Helena observou Sofia, a vulnerabilidade estampada em seu semblante. A compostura que ela tanto prezava parecia se desintegrar diante da outra mulher. Talvez, apenas talvez, Sofia não fosse a vilã que ela pintara em sua mente. Talvez a história delas fosse mais complexa, mais dolorosa, e menos maniqueísta do que ela imaginara.

“O que você quer, Sofia?”, Helena perguntou, a voz mais suave agora. A tempestade lá fora diminuíra para uma chuva persistente, e a tensão dentro da casa parecia, de certa forma, ecoar essa mudança.

Sofia respirou fundo. “Eu não quero nada. Eu só… eu não sabia o que fazer. E a ideia de que Miguel pudesse estar sofrendo, e você também, me incomodou. Eu… eu gosto de Miguel. Gosto dele de verdade. E eu sempre quis o melhor para ele. E quando o vi com você, eu senti que ele estava encontrando esse melhor.”

Ela fez uma pausa, como se reunindo coragem. “Helena, eu sei que você deve me odiar. E eu entendo. Mas eu juro, por tudo que é mais sagrado, que não tenho a intenção de te machucar ou de atrapalhar vocês. Eu só… eu queria ter certeza de que Miguel pudesse ser feliz. E acho que ele pode ser feliz com você.”

As palavras de Sofia foram como um bálsamo inesperado em meio à ferida aberta. Helena sentiu um nó se desfazer em sua garganta. A raiva, a mágoa, a incerteza, tudo começou a dar lugar a uma estranha empatia. Elas estavam no mesmo barco, de certa forma.

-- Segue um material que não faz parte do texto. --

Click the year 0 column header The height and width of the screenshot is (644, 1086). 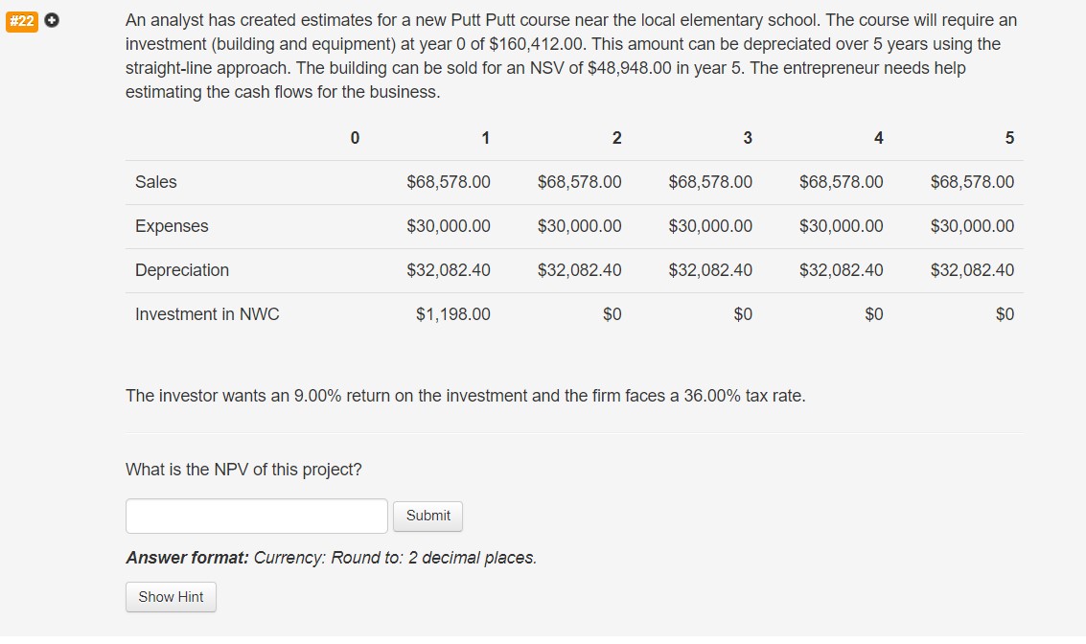click(354, 137)
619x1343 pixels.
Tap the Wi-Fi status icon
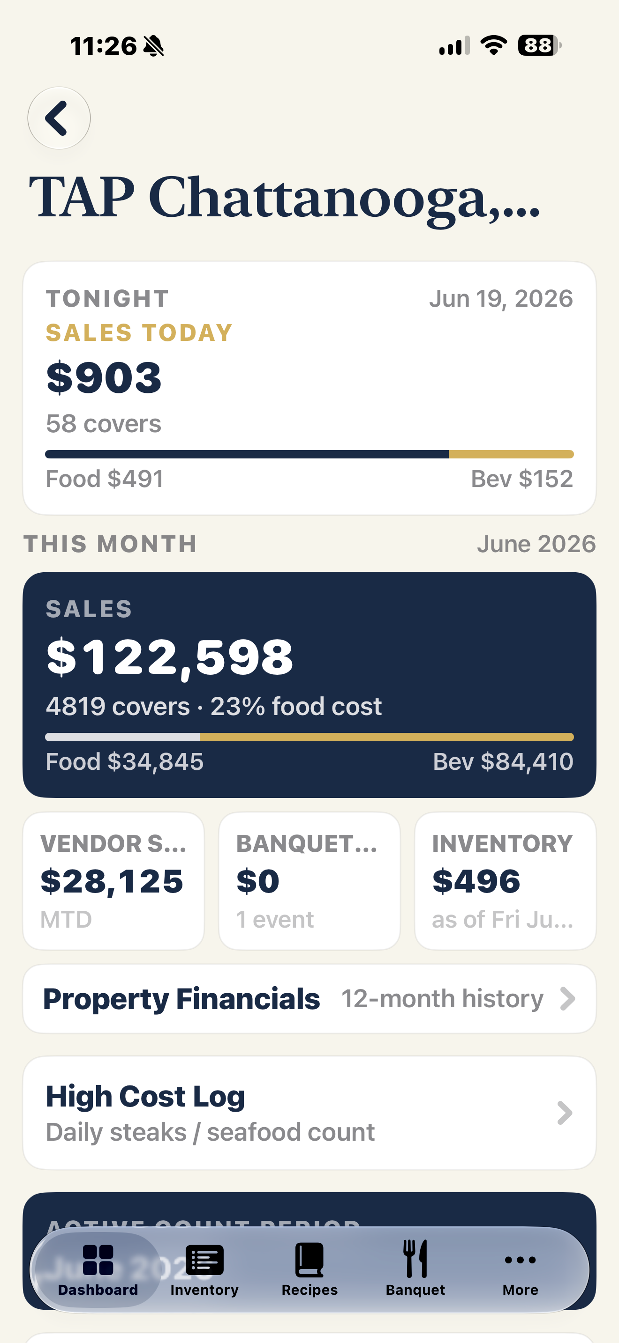point(494,45)
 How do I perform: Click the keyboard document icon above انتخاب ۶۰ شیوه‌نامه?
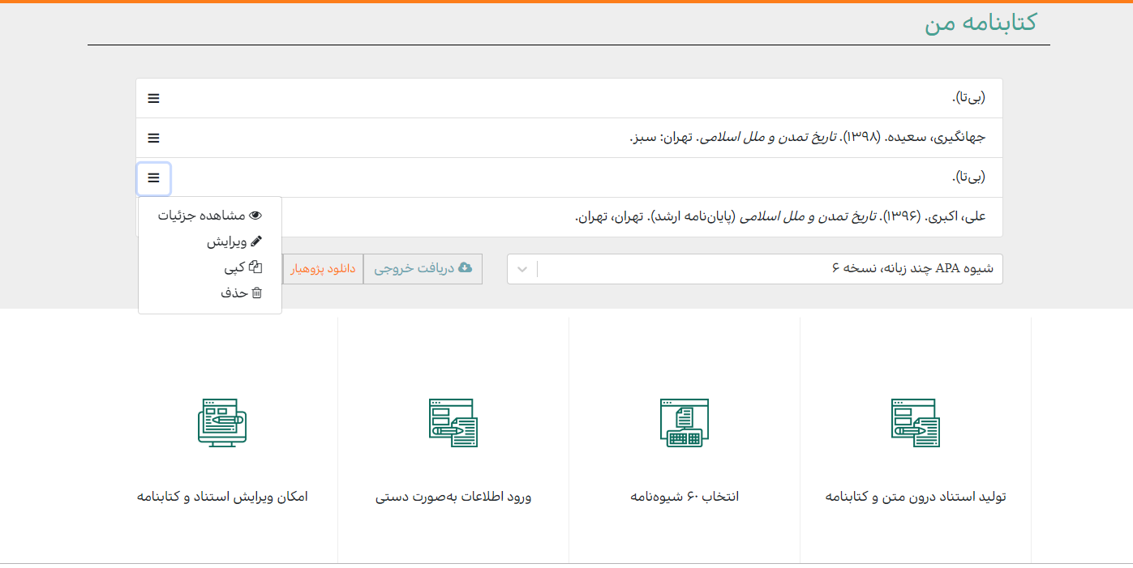pos(684,422)
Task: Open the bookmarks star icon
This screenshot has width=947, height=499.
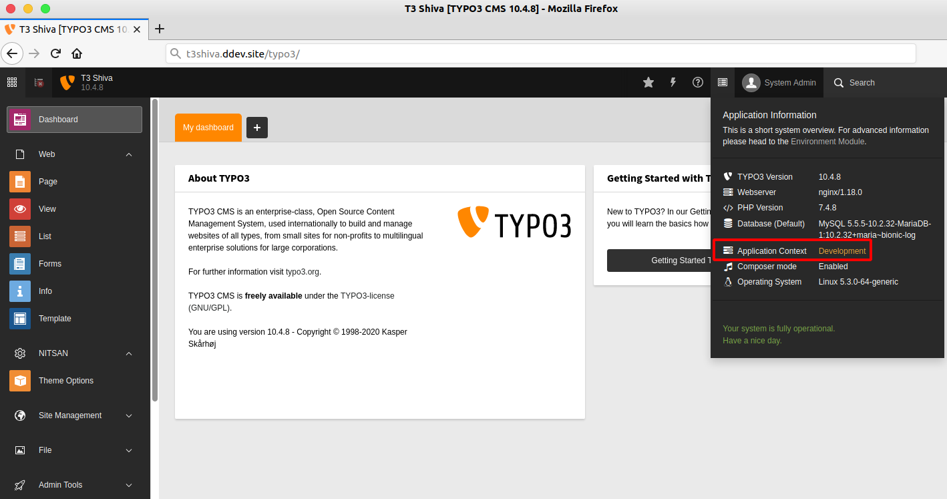Action: coord(648,82)
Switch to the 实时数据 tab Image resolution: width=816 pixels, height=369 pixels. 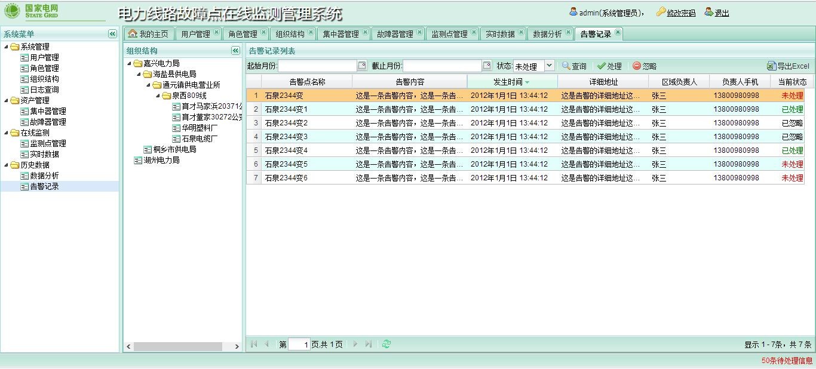click(x=500, y=34)
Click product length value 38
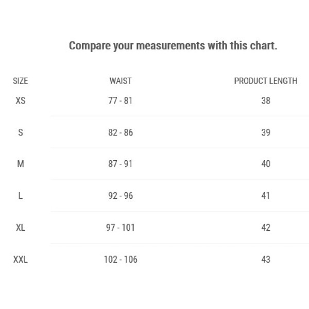This screenshot has height=309, width=309. click(266, 100)
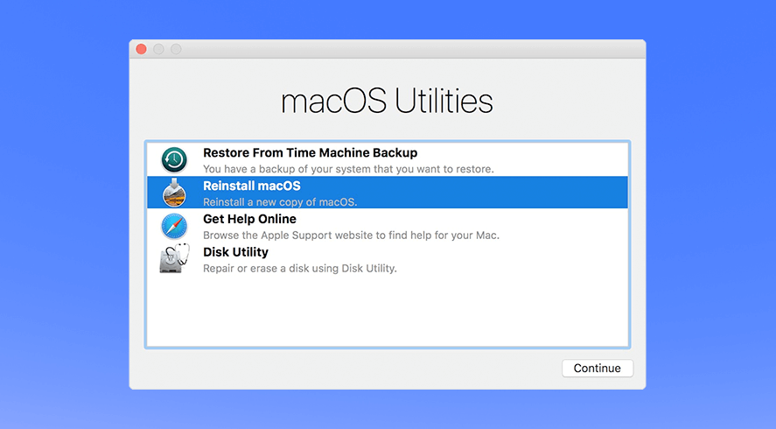Click the blue background outside the window

coord(61,219)
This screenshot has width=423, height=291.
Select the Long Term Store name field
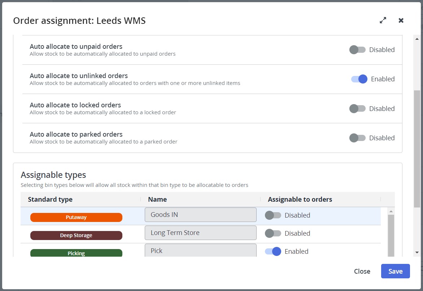coord(200,233)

Ambas amavam Miguel, ambas carregavam cicatrizes do passado, e ambas, de alguma maneira, estavam perdidas.

“Ele disse que precisava de um tempo para pensar”, Helena repetiu, a voz mais calma. “Eu não sei o que isso significa.”

Sofia a olhou com compaixão. “Significa que ele está confuso. Que ele tem muitas coisas para processar. Miguel é um homem bom, Helena. Ele só precisa de tempo para encontrar o caminho dele.”

O ar condicionado da casa, antes um conforto contra o calor, agora parecia gerar um frio sutil, um reflexo da incerteza que pairava no ambiente. Helena olhou para Sofia, uma estranha conexão se estabelecendo entre elas. Talvez, em meio a essa tempestade, elas pudessem encontrar um porto seguro uma na outra. Ou talvez, essa fosse apenas uma trégua temporária, antes de uma nova tempestade.